L'année prochaine, si tout va bien
Inscrite à la mineure en études russes, Katie Gagnon a fait
un séjour d'études de trois mois à RGGU, l'été
dernier. Pour elle, l'expérience demeure inoubliable; en fait, cette
jeune femme qui parle (maintenant) couramment le russe n'a que des bons
mots à l'endroit de toutes les personnes qu'elle a côtoyées.
"Les professeurs ont fait preuve d'une grande disponibilité
à mon égard et se sont toujours efforcés de répondre
avec empressement à mes besoins d'étudiante étrangère,
explique-t-elle avec enthousiasme. Quant aux étudiants russes, ils
se distinguent par leur amabilité et leur générosité.
Je n'avais qu'à exprimer un désir - visiter un parc ou un
musée par exemple - pour qu'on réponde immédiatement
à ma demande.
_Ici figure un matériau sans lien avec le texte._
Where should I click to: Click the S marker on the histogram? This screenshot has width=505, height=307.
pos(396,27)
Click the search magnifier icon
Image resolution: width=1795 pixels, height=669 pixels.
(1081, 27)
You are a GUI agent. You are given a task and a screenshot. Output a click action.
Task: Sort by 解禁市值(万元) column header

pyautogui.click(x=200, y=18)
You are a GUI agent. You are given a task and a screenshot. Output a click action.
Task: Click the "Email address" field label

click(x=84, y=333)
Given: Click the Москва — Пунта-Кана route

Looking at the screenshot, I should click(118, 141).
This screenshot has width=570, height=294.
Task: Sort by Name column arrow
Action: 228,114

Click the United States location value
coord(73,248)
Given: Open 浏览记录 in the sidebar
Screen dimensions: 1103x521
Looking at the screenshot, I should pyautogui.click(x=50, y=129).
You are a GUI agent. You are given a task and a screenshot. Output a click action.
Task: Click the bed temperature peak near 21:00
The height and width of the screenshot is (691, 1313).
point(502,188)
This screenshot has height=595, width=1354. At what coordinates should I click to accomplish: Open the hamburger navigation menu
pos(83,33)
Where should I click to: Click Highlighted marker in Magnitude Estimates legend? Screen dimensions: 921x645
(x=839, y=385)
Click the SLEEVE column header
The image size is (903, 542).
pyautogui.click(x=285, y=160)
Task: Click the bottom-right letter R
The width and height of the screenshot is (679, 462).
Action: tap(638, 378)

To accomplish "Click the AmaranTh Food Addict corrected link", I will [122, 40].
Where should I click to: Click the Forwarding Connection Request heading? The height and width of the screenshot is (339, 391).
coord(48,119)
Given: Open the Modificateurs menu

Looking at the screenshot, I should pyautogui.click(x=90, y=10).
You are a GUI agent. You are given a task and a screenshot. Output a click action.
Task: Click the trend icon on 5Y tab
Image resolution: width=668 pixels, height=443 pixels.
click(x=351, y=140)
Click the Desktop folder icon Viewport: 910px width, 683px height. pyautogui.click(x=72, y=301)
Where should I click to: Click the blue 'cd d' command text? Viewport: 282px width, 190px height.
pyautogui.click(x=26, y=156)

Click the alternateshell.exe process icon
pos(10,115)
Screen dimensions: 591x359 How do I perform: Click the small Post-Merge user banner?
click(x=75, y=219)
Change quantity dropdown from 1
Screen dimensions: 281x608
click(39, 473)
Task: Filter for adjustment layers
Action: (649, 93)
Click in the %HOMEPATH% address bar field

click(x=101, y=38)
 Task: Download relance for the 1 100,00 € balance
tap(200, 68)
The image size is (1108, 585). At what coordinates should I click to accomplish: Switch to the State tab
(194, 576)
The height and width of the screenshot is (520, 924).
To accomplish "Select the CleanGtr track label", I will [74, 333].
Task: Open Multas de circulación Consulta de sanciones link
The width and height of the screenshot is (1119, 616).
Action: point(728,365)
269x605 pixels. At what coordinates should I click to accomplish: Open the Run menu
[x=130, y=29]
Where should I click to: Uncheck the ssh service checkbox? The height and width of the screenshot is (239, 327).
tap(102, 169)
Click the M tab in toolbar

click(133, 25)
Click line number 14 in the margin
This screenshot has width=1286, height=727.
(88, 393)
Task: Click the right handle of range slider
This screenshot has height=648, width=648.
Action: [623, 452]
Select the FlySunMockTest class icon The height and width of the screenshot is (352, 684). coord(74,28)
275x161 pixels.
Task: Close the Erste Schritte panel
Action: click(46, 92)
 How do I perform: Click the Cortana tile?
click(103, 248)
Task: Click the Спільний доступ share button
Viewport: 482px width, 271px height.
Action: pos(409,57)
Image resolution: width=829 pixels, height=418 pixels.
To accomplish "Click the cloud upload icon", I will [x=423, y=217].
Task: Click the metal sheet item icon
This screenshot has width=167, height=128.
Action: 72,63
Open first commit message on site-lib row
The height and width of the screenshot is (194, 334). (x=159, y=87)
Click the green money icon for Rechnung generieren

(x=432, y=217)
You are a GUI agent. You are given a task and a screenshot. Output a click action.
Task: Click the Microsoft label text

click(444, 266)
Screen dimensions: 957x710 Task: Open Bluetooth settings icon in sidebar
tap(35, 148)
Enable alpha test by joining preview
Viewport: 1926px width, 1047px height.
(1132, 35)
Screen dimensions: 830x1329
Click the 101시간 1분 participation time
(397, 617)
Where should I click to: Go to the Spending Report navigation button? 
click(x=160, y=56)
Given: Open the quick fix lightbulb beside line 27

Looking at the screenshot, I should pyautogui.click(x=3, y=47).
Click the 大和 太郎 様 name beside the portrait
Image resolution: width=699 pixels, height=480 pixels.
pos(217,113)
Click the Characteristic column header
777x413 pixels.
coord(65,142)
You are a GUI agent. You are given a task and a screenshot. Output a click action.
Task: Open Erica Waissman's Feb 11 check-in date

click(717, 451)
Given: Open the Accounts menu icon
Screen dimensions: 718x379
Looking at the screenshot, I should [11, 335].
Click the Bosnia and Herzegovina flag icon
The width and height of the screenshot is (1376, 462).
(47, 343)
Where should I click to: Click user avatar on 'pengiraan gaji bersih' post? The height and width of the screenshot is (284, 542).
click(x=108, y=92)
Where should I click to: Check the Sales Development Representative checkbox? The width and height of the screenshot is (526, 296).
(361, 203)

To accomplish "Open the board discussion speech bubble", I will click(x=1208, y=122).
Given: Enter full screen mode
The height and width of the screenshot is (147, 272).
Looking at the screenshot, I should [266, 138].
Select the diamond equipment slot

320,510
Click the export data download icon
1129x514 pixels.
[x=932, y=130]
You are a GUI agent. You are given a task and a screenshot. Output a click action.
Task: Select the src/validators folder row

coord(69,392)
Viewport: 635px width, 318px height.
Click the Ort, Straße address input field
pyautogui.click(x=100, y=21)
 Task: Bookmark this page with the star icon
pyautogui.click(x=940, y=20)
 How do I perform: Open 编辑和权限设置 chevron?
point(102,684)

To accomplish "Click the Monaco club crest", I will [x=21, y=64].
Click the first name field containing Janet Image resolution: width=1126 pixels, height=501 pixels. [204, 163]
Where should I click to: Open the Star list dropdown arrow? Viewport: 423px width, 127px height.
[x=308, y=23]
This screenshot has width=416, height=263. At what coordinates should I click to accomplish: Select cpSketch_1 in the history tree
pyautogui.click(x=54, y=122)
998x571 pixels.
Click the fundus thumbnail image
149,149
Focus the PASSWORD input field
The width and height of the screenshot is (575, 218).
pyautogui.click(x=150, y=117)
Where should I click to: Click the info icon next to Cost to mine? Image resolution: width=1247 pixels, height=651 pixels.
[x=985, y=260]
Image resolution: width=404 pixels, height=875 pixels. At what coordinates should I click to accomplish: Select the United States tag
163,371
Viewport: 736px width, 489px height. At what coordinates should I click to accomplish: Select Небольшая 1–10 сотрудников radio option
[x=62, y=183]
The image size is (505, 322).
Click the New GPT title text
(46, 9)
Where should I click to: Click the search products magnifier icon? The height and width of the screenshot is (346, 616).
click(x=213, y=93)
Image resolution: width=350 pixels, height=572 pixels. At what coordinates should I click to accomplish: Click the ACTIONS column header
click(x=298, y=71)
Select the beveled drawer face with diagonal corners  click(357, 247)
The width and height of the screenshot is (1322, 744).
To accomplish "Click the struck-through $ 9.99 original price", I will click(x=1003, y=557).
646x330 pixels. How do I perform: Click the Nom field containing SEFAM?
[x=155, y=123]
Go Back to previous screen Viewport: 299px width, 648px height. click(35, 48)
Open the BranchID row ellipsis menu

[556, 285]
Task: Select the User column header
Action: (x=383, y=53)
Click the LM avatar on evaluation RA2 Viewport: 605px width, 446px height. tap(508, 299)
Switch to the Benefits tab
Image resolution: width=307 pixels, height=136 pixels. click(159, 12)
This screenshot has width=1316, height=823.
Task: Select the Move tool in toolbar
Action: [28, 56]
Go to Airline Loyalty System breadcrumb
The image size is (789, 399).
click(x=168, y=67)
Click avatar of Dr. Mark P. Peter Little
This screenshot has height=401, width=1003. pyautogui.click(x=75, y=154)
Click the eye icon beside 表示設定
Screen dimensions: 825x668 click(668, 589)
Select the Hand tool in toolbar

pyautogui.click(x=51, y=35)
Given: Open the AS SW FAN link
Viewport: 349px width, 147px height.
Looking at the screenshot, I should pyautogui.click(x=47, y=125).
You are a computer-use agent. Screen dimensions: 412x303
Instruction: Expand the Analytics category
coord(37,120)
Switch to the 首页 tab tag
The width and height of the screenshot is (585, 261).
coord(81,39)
En fait, il m'est impossible de parler de la Russie
sans évoquer cette capacité incroyable qu'ont ses habitants
d'accueillir les gens si chaleureusement."
Qualifant le Centre Moscou-Québec d'"absolument génial", Katie Gagnon considère que l'endroit représente un outil extraordinaire pour faire connaître le Québec, non seulement aux Russes mais également aux étudiants québécois de passage, qui peuvent retourner aux sources, en lisant des ouvrages québécois ou en visionnant des films. "Finalement, il n'y a rien de tel que d'effectuer un séjour à l'étranger pour se rendre compte de ses propres lacunes", laisse tomber Katie Gagnon, qui compte retourner à Moscou afin d'y faire sa maîtrise, l'année prochaine, si tout va bien.